Your Cyber Response Plan Needs These 6 Components
Cybersecurity incidents are no longer a matter of if, but when. Building a good strategy and architecture to deter intrusions is incredibly important in reducing the frequency and severity of incidents, but there is no scenario where any organization is totally immune. That means that every organization must have a plan for what they will do in both their enterprise (IT) and operational technology (OT) environments in case an incident occurs.
One of the most troubling things to me as an incident response practitioner is observing organizations forced to expend extra resources to resolve an incident because they have not adequately designed, implemented, or tested their incident response plans. Incidents are high stress crisis situations in any environment, but particularly so in process environments where life and safety are on the line. Incident response is also costly in multiple ways. My team of Dragos Incident Response professionals frequently performs response in environments where planning and preparation were underdeveloped—and we must therefore perform the essentials at the expense of extra time, risk, and money before investigation can proceed.

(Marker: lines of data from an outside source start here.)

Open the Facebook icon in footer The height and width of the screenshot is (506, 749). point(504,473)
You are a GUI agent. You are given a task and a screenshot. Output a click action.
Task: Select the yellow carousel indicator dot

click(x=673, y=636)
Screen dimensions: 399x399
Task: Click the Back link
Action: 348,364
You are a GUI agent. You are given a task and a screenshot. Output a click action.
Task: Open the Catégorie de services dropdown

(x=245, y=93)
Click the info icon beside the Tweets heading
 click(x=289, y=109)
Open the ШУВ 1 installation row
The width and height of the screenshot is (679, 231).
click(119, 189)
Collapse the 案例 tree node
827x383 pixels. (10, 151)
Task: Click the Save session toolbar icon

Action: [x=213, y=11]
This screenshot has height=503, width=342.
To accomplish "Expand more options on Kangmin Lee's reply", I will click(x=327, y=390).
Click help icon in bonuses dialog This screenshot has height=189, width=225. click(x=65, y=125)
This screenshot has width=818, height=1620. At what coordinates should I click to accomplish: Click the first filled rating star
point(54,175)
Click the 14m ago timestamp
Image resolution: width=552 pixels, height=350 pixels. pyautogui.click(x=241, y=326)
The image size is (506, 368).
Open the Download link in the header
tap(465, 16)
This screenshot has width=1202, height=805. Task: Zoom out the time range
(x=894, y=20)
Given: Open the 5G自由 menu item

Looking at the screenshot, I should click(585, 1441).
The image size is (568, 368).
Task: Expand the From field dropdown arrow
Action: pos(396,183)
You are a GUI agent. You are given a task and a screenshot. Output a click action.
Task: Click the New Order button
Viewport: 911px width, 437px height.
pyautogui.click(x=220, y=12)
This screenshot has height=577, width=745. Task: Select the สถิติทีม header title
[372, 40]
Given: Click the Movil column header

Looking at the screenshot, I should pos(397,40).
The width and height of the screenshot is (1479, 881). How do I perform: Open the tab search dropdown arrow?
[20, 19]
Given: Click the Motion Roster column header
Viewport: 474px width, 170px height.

The following items are essential components of incident response planning and documentation. Each one must be completed to some degree to facilitate incident response. If they are not completed, they must be performed ad hoc at the beginning of any substantial incident effort, and their absence may lead to confusion and mistakes. I highly recommend reviewing what you have complete, what you have not completed but can do as a relatively light lift, and actions which will require more time and projectization.
Architectural Understanding and Documentation
To secure against—much less investigate—an intrusion into an environment, we must know what exists in it. This includes network topology, asset inventories, and industrial process documentation. Without this information, it is difficult to focus incident response efforts on the right systems, quantify impacted systems, and calculate the risk an incident poses. We don’t know what we don’t know, and that could include the presence of network connections, systems, or critical process components.
If this essential architectural documentation is not available and up-to-date in an environment in which we are consulting, we must perform mapping of the environment’s assets, IP ranges, and process functions to a degree at IR consulting rates before we can begin true incident response. An internal team will be forced to do the same, at similar cost.
Crown Jewel Analysis
Another key piece of information in cybersecurity is what systems and network segments are most critical and impactful to the business. In IT, this can be somewhat more straightforward; key IT systems like Domain Controllers and Web servers are probably crucial to business function. In OT, this is a much more complicated and physically impactful question.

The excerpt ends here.